Wilson hated the building.

Too overstated. Too big. Too European. It loomed. He didn't like looming. It saw too much. Like that tower with the big eye in
The Lord of the Rings
.

Wilson stepped into the classroom two minutes past the normal start time of 10:30. The phone call from his mother had upset his routine and he had missed his normal bus, the 9:37 61-A that traveled from Wilkinsburg through Squirrel Hill and then to Oakland. His normal bus usually got him to school at 10:07, with more than time enough for him to get a cup of coffee from the snack shop in the basement.

Horrible coffee, but better than anything else they sold.

For the past many months, and actually for his entire decades-long teaching career in the English department, Wilson had always been in class well before the class was to start. Students had grown accustomed to seeing him at the desk in front, his buttery-colored, well-worn leather satchel unsnapped and open in front of him, as if he was using it as a shield, his eyes on some paper or book or manuscript, barely acknowledging them until the exact proper time that the class was scheduled to begin.
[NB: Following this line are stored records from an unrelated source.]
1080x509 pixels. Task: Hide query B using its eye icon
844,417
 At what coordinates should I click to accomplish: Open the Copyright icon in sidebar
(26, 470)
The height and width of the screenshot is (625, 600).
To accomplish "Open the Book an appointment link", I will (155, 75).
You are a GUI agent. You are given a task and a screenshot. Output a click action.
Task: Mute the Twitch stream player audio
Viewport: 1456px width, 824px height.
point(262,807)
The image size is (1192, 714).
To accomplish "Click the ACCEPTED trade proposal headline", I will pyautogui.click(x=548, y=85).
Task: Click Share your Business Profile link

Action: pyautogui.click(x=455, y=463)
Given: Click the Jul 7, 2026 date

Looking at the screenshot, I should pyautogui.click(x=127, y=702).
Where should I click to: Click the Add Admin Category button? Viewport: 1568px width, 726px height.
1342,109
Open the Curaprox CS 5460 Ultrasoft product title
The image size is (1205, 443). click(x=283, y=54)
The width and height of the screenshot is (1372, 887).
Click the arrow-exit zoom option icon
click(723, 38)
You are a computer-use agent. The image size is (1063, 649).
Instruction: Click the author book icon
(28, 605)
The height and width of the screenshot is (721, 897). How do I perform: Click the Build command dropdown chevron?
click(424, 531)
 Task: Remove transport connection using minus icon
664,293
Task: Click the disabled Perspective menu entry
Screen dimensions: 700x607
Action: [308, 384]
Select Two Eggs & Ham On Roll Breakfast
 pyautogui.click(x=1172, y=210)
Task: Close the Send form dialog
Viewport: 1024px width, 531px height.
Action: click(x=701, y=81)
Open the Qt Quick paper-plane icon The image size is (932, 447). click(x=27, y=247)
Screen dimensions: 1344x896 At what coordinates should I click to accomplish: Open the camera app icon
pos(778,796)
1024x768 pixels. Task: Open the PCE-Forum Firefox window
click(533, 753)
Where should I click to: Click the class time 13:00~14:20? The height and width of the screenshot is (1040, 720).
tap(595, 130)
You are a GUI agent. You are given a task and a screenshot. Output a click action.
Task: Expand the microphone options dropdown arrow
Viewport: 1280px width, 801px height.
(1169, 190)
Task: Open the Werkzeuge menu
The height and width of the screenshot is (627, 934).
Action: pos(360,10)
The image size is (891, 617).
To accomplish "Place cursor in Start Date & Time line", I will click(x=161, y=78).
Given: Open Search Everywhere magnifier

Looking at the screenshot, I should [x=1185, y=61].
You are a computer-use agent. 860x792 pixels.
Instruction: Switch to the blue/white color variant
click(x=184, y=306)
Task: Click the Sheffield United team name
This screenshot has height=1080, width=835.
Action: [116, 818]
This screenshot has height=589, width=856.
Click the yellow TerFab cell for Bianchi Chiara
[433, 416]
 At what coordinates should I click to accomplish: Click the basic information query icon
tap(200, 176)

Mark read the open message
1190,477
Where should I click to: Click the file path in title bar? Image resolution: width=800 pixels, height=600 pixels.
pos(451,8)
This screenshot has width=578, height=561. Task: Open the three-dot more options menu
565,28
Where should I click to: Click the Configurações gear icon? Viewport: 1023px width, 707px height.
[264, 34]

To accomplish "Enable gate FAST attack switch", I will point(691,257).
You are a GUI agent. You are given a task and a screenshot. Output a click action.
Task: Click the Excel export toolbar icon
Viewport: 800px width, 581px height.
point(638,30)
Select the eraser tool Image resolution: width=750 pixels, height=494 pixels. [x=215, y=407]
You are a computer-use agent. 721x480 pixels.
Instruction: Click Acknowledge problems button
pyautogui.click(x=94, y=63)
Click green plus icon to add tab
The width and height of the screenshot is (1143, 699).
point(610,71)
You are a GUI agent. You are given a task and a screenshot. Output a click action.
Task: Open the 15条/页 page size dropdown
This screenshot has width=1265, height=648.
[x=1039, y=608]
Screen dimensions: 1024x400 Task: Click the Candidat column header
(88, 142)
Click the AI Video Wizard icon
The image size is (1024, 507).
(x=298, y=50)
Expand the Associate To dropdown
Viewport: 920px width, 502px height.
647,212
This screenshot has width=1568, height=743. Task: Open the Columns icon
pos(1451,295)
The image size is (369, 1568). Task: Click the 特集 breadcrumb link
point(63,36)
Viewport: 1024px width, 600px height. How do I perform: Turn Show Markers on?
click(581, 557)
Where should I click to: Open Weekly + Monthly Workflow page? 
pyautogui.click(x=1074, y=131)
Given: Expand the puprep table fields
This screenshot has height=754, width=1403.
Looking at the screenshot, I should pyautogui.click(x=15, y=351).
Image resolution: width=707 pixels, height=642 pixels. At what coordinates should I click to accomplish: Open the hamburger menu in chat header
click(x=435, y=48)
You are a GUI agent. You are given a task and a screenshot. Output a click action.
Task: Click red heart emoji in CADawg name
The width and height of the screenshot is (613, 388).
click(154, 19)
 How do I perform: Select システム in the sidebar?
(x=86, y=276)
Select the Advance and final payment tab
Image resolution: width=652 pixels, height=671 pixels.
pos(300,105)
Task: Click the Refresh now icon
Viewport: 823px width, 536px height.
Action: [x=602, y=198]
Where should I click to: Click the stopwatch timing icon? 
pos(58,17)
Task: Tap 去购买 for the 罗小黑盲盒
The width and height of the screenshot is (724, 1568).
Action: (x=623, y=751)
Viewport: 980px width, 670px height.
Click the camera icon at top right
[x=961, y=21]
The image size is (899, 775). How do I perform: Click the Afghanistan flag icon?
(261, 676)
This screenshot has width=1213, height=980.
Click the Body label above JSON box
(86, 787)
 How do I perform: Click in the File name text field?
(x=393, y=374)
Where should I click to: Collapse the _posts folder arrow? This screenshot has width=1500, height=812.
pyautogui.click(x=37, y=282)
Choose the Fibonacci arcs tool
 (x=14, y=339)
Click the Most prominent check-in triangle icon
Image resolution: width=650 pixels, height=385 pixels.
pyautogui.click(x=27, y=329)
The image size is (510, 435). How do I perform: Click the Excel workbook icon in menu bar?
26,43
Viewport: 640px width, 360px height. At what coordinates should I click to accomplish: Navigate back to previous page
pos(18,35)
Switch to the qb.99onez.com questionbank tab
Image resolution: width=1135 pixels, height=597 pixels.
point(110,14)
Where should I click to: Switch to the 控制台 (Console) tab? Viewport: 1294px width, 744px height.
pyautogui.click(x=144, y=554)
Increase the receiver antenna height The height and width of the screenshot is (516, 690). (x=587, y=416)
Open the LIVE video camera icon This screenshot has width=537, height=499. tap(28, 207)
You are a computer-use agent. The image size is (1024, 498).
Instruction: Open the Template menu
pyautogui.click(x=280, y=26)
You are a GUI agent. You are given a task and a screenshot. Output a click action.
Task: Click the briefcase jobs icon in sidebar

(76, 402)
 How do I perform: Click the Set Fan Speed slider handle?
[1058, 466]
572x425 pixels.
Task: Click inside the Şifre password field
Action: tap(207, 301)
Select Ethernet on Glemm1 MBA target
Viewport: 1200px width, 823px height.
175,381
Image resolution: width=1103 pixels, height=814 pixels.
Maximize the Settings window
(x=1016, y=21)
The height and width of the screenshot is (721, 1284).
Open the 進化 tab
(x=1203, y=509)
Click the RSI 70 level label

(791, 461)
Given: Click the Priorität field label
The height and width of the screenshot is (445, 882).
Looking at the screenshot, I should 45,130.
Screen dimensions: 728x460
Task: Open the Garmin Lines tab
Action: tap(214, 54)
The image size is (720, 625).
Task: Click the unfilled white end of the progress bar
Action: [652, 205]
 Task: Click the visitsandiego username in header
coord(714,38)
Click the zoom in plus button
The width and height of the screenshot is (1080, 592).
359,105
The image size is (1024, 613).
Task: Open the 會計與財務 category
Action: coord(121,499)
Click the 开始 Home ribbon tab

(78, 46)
It was obvious that Wilson was unaccustomed to being late and, worse, totally inept at giving socially plausible explanations as to why he was late—even though as a senior, fully tenured professor, he did not need to give excuses. In fact, the rule of thumb was that students should give a full professor at least fifteen minutes' grace before they packed up and headed out, glad to have an unexpected but excused release from class.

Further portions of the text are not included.